Aryl hydrocarbon receptor is a tumor promoter in MYCN-amplified neuroblastoma cells through suppression of differentiation
Kanita A. Chaudhry,
Justine J. Jacobi,
Bryan M. Gillard,
Ellen Karasik,
Jeffrey C. Martin,
Tatiane da Silva Fernandes,
Edward Hurley,
Maria Laura Feltri,
Kristopher M. Attwood,
Clare J. Twist,
Dominic J. Smiraglia,
Mark D. Long,
Anna Bianchi-Smiraglia
Affiliations
Kanita A. Chaudhry
Department of Cell Stress Biology, Roswell Park Comprehensive Cancer Center, Buffalo, NY, USA
Justine J. Jacobi
Department of Cell Stress Biology, Roswell Park Comprehensive Cancer Center, Buffalo, NY, USA
Bryan M. Gillard
Department of Pharmacology and Therapeutics, Roswell Park Comprehensive Cancer Center, Buffalo, NY, USA
Ellen Karasik
Department of Pharmacology and Therapeutics, Roswell Park Comprehensive Cancer Center, Buffalo, NY, USA
Jeffrey C. Martin
Department of Cell Stress Biology, Roswell Park Comprehensive Cancer Center, Buffalo, NY, USA
Tatiane da Silva Fernandes
Department of Cell Stress Biology, Roswell Park Comprehensive Cancer Center, Buffalo, NY, USA
Edward Hurley
Department of Biochemistry and Neurology, Institute for Myelin and Glia Exploration, State University of New York at Buffalo, Buffalo, NY, USA
Maria Laura Feltri
Department of Biochemistry and Neurology, Institute for Myelin and Glia Exploration, State University of New York at Buffalo, Buffalo, NY, USA; Department of Medical Biotechnology and Translational Medicine, University of Milan, Foundation I.R.C.C.S. Carlo Besta Neurological Institute Milan, Italy
Kristopher M. Attwood
Department of Biostatistics and Bioinformatics, Roswell Park Comprehensive Cancer Center, Buffalo, NY, USA
Clare J. Twist
Department of Pediatric Oncology, Roswell Park Comprehensive Cancer Center, Buffalo, NY, USA
Dominic J. Smiraglia
Department of Cell Stress Biology, Roswell Park Comprehensive Cancer Center, Buffalo, NY, USA
Mark D. Long
Department of Pharmacology and Therapeutics, Roswell Park Comprehensive Cancer Center, Buffalo, NY, USA; Department of Biostatistics and Bioinformatics, Roswell Park Comprehensive Cancer Center, Buffalo, NY, USA; Corresponding author
Anna Bianchi-Smiraglia
Department of Cell Stress Biology, Roswell Park Comprehensive Cancer Center, Buffalo, NY, USA; Corresponding author
Summary: Neuroblastoma is the most common extracranial solid tumor in children.
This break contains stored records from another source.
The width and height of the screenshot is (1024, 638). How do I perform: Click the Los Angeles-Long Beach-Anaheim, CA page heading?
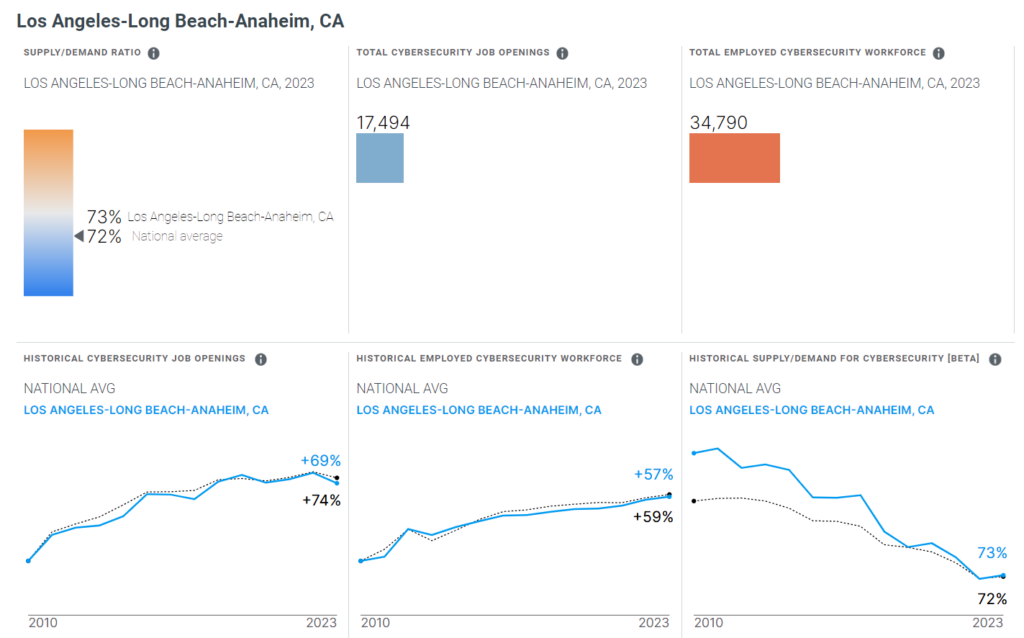[x=173, y=20]
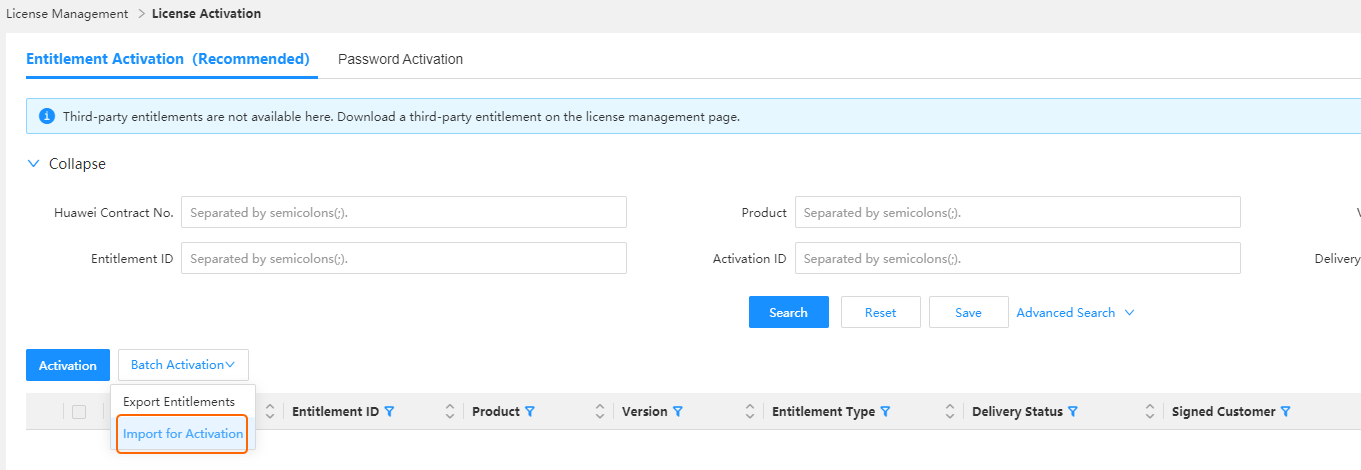Select Import for Activation menu item
1361x470 pixels.
pyautogui.click(x=183, y=434)
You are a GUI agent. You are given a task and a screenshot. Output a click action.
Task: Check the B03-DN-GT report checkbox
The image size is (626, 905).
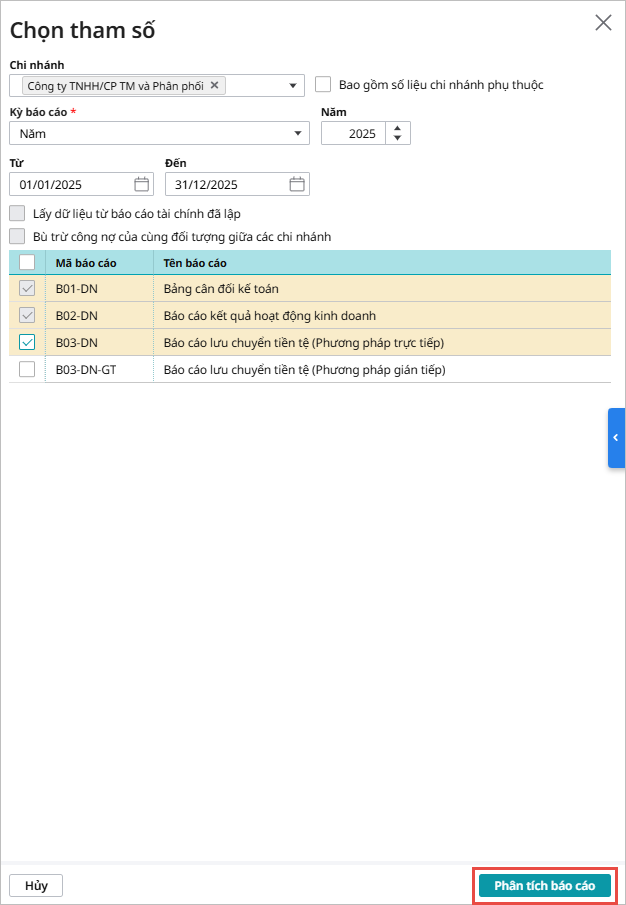pyautogui.click(x=27, y=369)
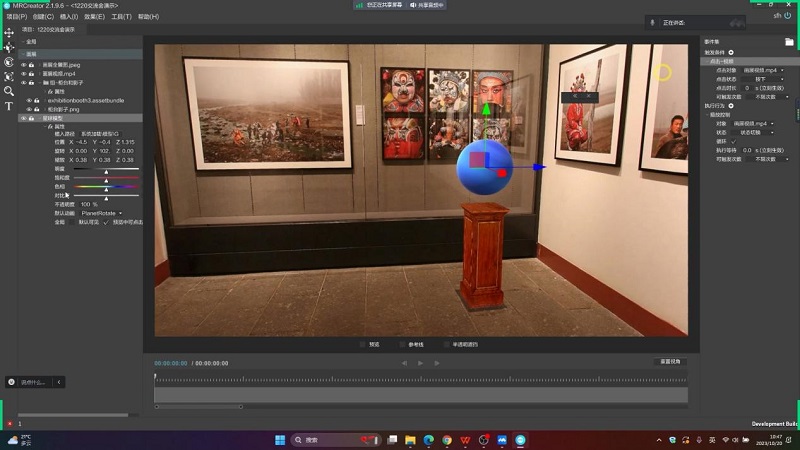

MYCN amplification is detected in almost half of high-risk cases and is associated with poorly differentiated tumors, poor patient prognosis and poor response to therapy, including retinoids. We identify the aryl hydrocarbon receptor (AhR) as a transcription factor promoting the growth and suppressing the differentiation of MYCN-amplified neuroblastoma. A neuroblastoma specific AhR transcriptional signature reveals an inverse correlation of AhR activity with patients’ outcome, suggesting AhR activity is critical for disease progression. AhR modulates chromatin structures, reducing accessibility to regions responsive to retinoic acid. Genetic and pharmacological inhibition of AhR results in induction of differentiation. Importantly, AhR antagonism with clofazimine synergizes with retinoic acid in inducing differentiation both in vitro and in vivo. Thus, we propose AhR as a target for MYCN-amplified neuroblastoma and that its antagonism, combined with current standard-of-care, may result in a more durable response in patients.